教養なきリーダーの悲劇と教養ある庶民がリーダーになる社会

 何度か書いていますが、私は一応「芸術学士」ではありますが、実際、芸術の素養はありません。「なんちゃって学士」「名ばかり学士」「イオンド大学芸術学部卒業」とか茶化しています。これは、アカデミズムが、ハイカルチャー、すなわち上流階級・中産階級向けの芸術を多く俎上に乗せていることがあります。

 実際はウォーホルのようなポップアート画家もいますし、近年ならクリスチャン・ラッセンの再評価の動きもあります。絵画以外だと、田楽や地芝居のような地方に伝わる伝統芸能、民謡など各国の民族音楽なども研究の材料になっています。それでも、ファインアート(純粋芸術)の研究者からしたら、「際物扱い」のように映るでしょうし、好意的な人でも、着眼点や視点などが先に立ち、評価そのものは後回しにされるでしょう。

 それならば、「キング・オブ・庶民」を自任する私が、純粋芸術の展覧会に足を運ぶのはなぜか?

 理由は簡単です。橋下徹になりたくないからです。

 橋下大阪市長と文化行政については何度もこのブログで書いてきました。彼の文化に対する不見識にはもはや言葉もありません。「可哀想に」「お気の毒に」としか言いようがありません。本人にも、大阪市民にも。でも、誰もが社会のリーダーになる可能性もあります。少なくとも、司法試験に通ってタレントとしてテレビで人気になれば。その時に、橋下氏と同じ醜態をさらすのか、それとも違う印象を与えるのか。

 いろいろなリーダーがいます。総理大臣や自治体の首長もそうですし、社長や管理職もそうです。それらに対抗するカウンターとしてのリーダーも必要です。昔ならば労働組合、現在でも市民団体やNPOを立ち上げる人も少なくありません。私の周りにも起業・独立する人もいますし、やや特殊なところでは、スポーツチームやアイドルグループのリーダーもいます。若干二十歳前後でグループを代表してメディアのインタビューで堂々と受け答えする人がいて、その一方で、底の浅さを露呈する人もいます。

 現在、書店には「大人のための教養」と銘打った本が並んでいます。難しい話をわかりやすく説明できるジャーナリストや予備校講師がテレビで引っぱりだこになっています。チャラいと思われているアイドルでも教養書を出版する人がいます。「教養」ブームといっていいでしょう(これも拙文参照)。

 これはいい傾向だと思います。高級官僚や政治家、大企業の経営者などが思い上がったエリート意識を持って国を動かした結果、「失われた20年」に入りました。それに連動したのか、ナショナリズムとも言えない排外主義も盛り上がりました。自国に誇りを持てなくなり、周辺の国を貶めることによって相対的にアイデンティティを保とうとする人も増えました。今、儲けるためだけに作られた「日本礼賛本」「嫌韓・嫌中本」が書店に平積みになっており、神田の老舗書店はネットで大々的に宣伝しました。いかにも薄く狭い人間がやることです。
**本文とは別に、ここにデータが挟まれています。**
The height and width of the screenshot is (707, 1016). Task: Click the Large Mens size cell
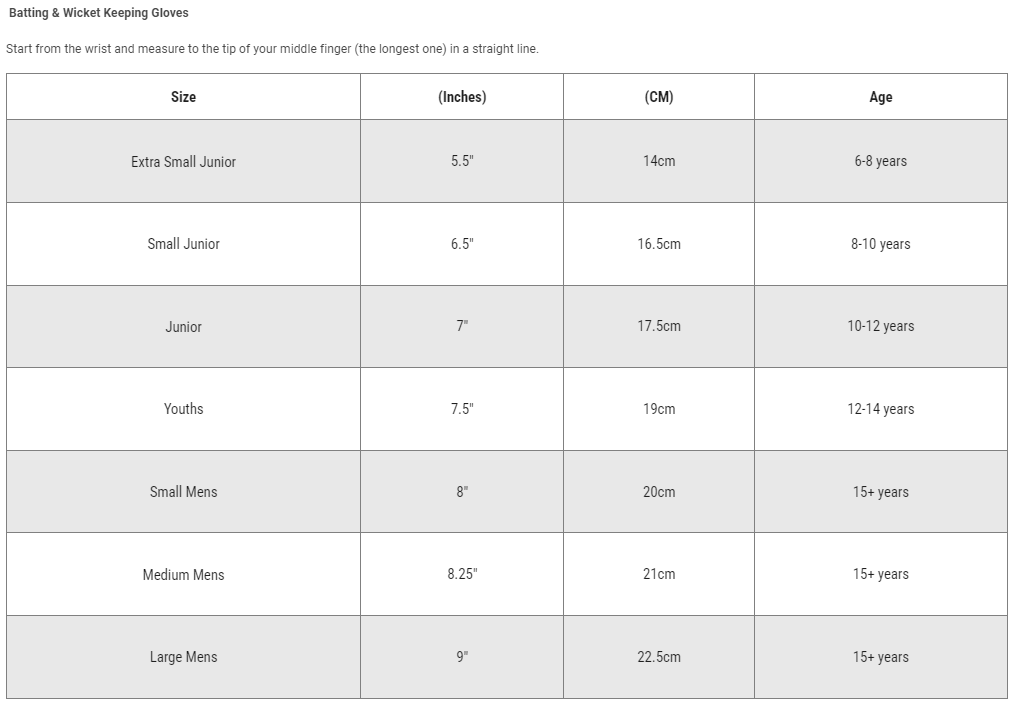coord(183,657)
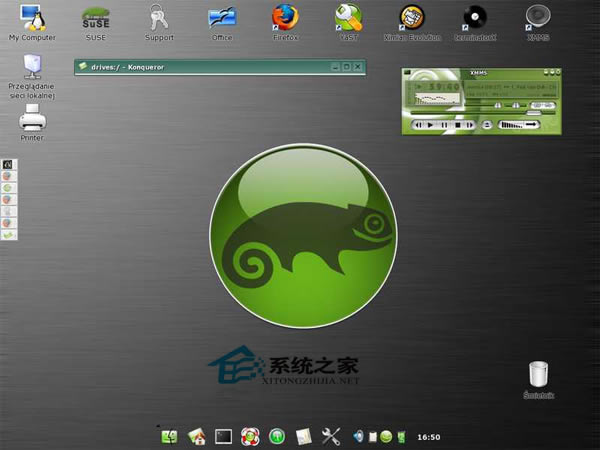600x450 pixels.
Task: Click the Konqueror window title bar
Action: pos(200,66)
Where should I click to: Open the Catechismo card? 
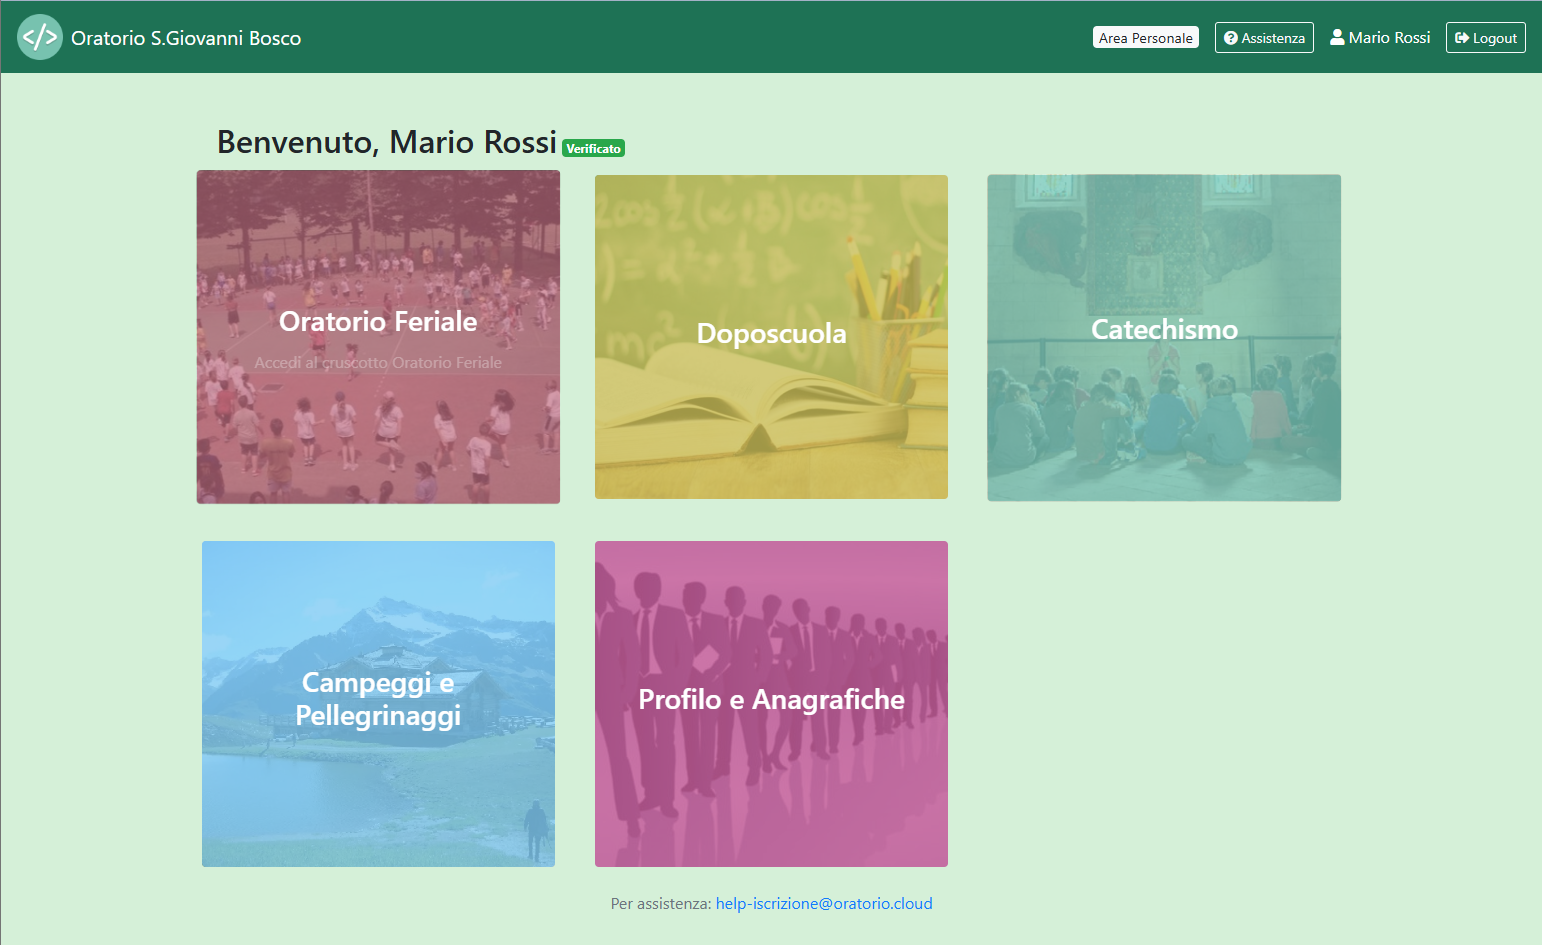(1163, 337)
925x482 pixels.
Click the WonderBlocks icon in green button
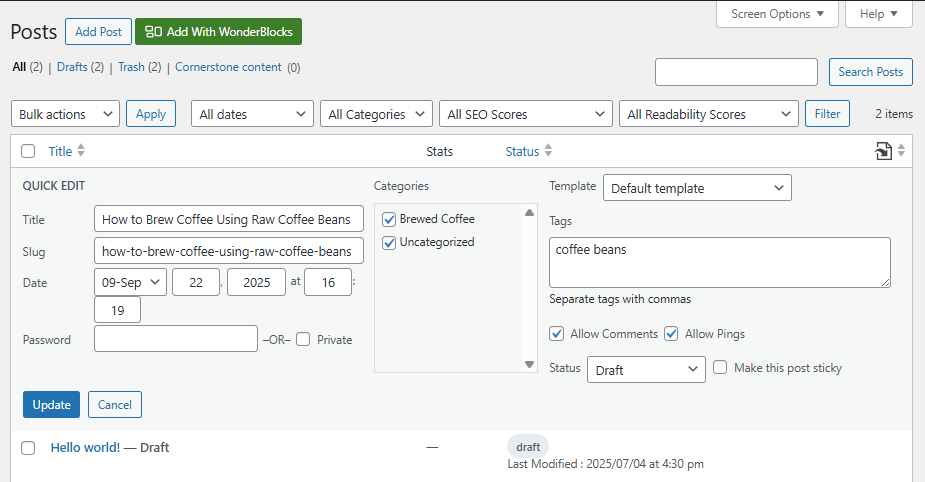point(153,32)
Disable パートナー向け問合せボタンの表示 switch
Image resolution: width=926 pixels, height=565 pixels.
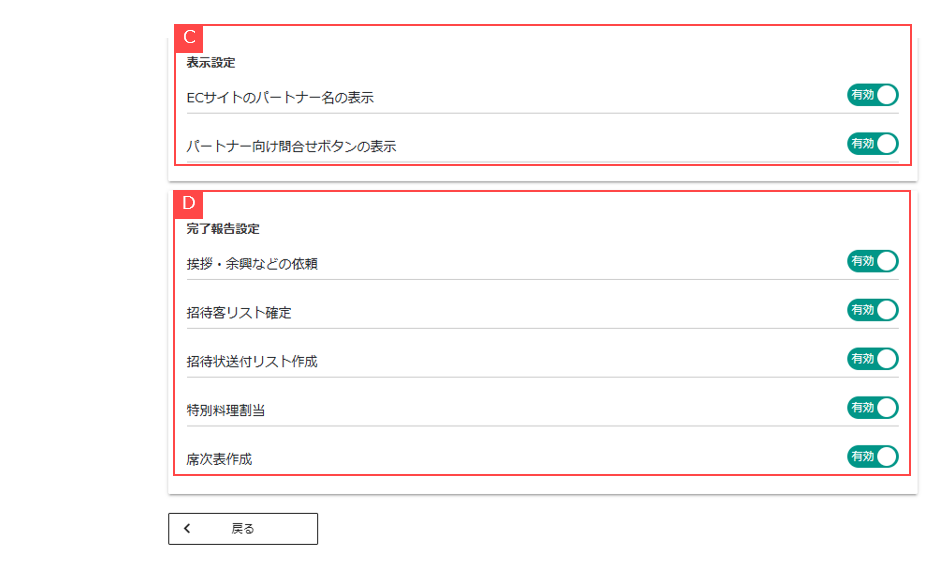[872, 144]
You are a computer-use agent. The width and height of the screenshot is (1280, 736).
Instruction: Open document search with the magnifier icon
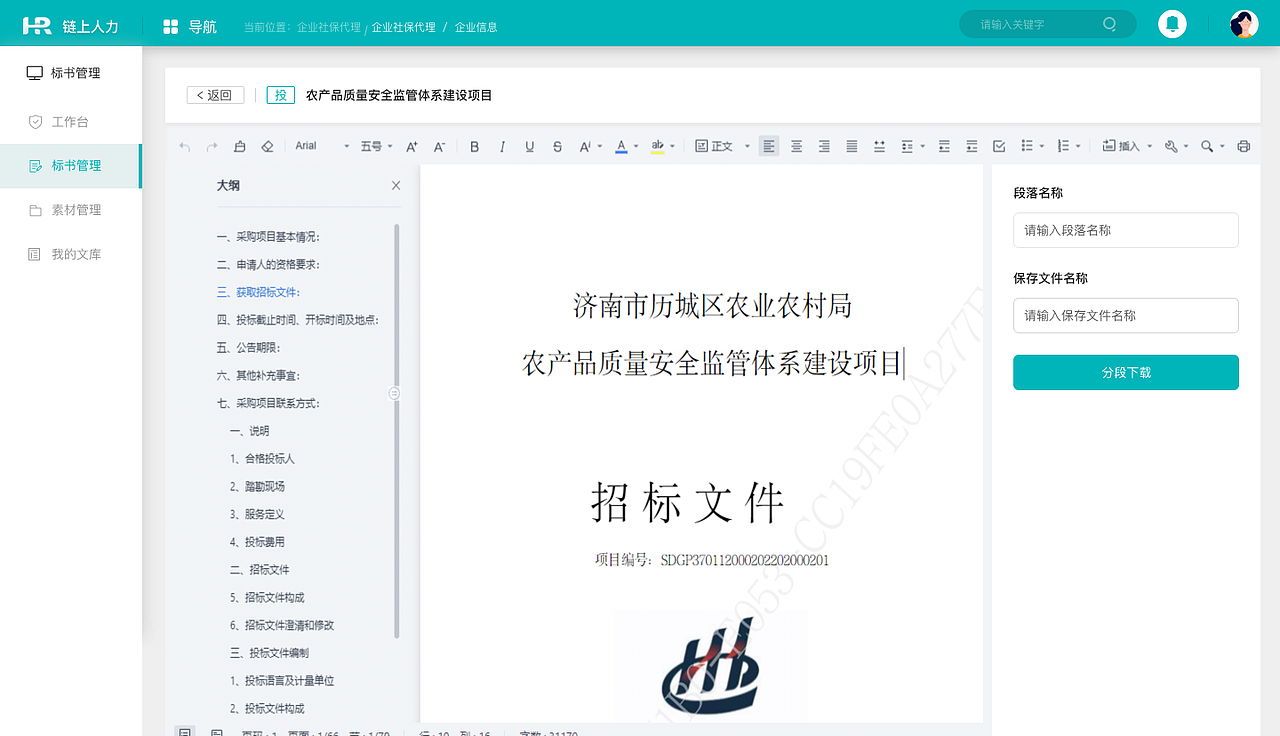pyautogui.click(x=1206, y=146)
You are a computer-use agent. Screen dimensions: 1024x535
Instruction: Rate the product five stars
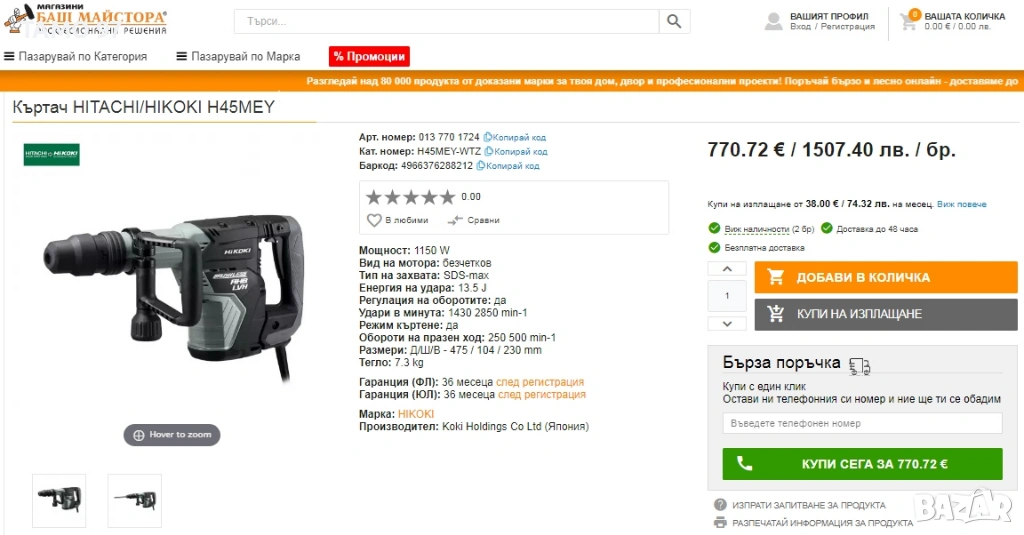point(447,197)
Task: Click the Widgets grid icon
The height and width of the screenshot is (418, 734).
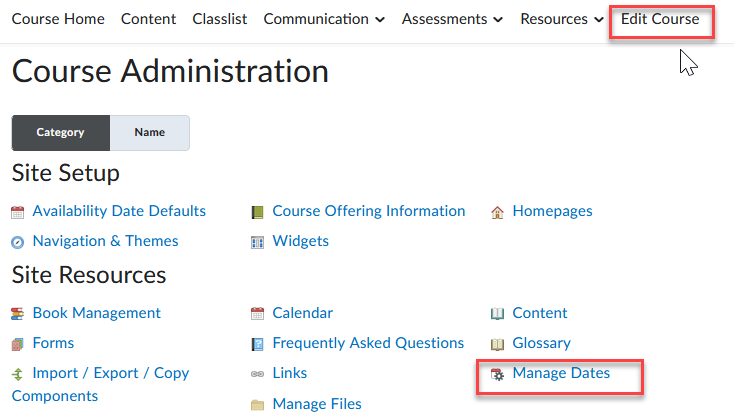Action: 257,242
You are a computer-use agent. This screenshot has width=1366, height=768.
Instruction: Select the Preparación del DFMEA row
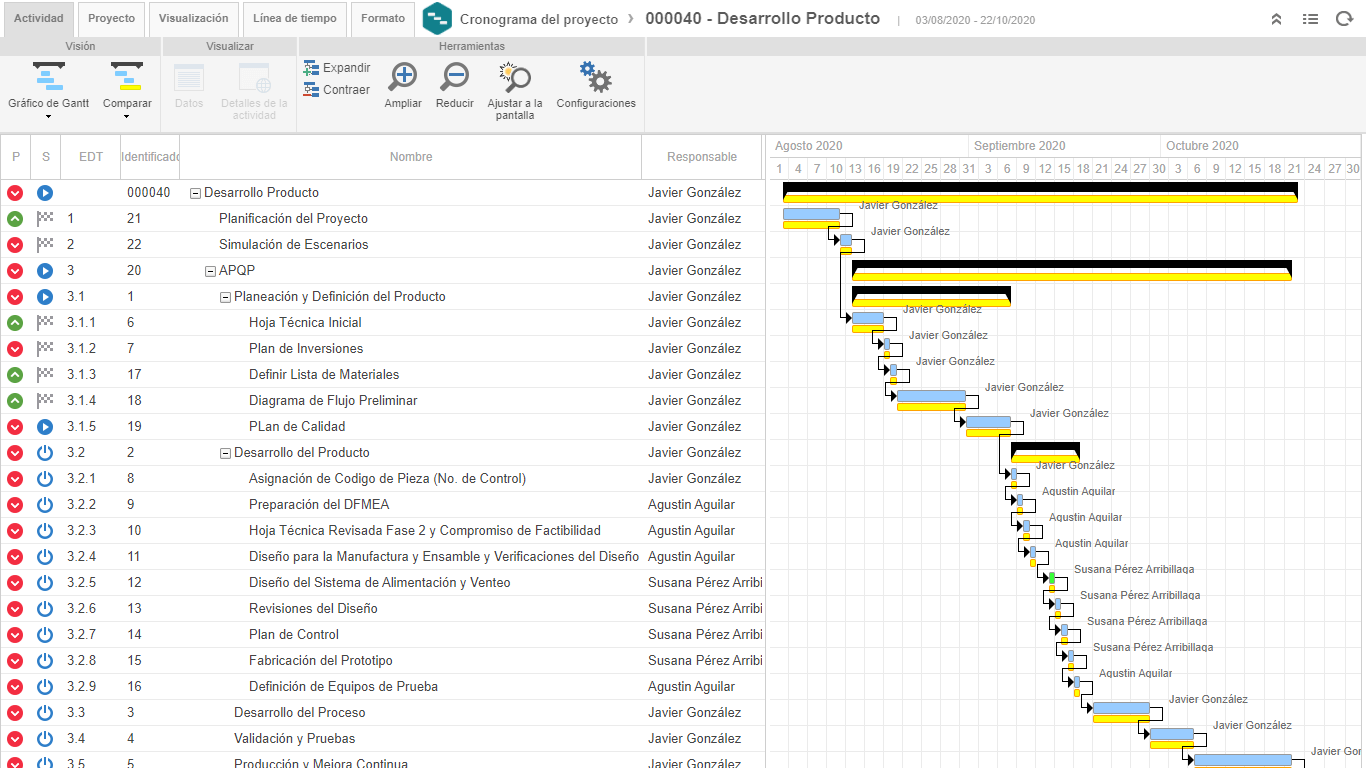coord(383,505)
 「愚者は経験に学び、賢者は歴史に学ぶ」という有名な言葉があります。もちろん、度重なる失敗から世界的企業を作り上げた本田宗一郎のような経営者はいます。でも、大抵のリーダーは、深い自己研鑽を続けています。本田宗一郎だって、今の静岡大学工学部で聴講生として学んでいます。

 また、日本を代表する経営者の中には、深く自己研鑽を続けるあまりオカルトに傾倒してしまった人もいます。その人も、業績の上でも社会貢献の上でも立派な経営者として知られています。彼を慕う人は多く、彼の著書や名言集は書店で多く売られています。

 従来のリーダーに対するカウンターリーダー(ボランティアやNPO団体の主宰者)だって、そうです。強烈なリーダーシップを発揮するリーダーは、専門領域以外の知識や教養が深く、カリスマ的人気を博し、人々を惹き付けます。肩書きだけで成員を従わせようとすると、たちまちグループやチームは瓦解します。多くの市民団体がたどってきた歴史です。

 現代は政府〔自民党―大企業―霞が関〕対労働者〔社会党―労組〕の図式はとっくに過ぎ去り、日本の至る所で内戦が繰り広げられている状況です。誰もがリーダーを求め、リーダーにならなくてはならない時代です。「反知性主義」に陥らないためにも、「2ちゃんねる」で得た薄い知識(「○○人は在日だ」の類)ではない、歴史を見つめ自己を深く掘り下げる教養が必要で、私のような「ザ・庶民」が美術館やクラシックのコンサートに行く意味はそこにあると考えています。

 それと同時に、「ただ面白い」「ただかわいい」というだけで芸術に親しむことも絶対否定しないこともまた繰り返し記しておきます。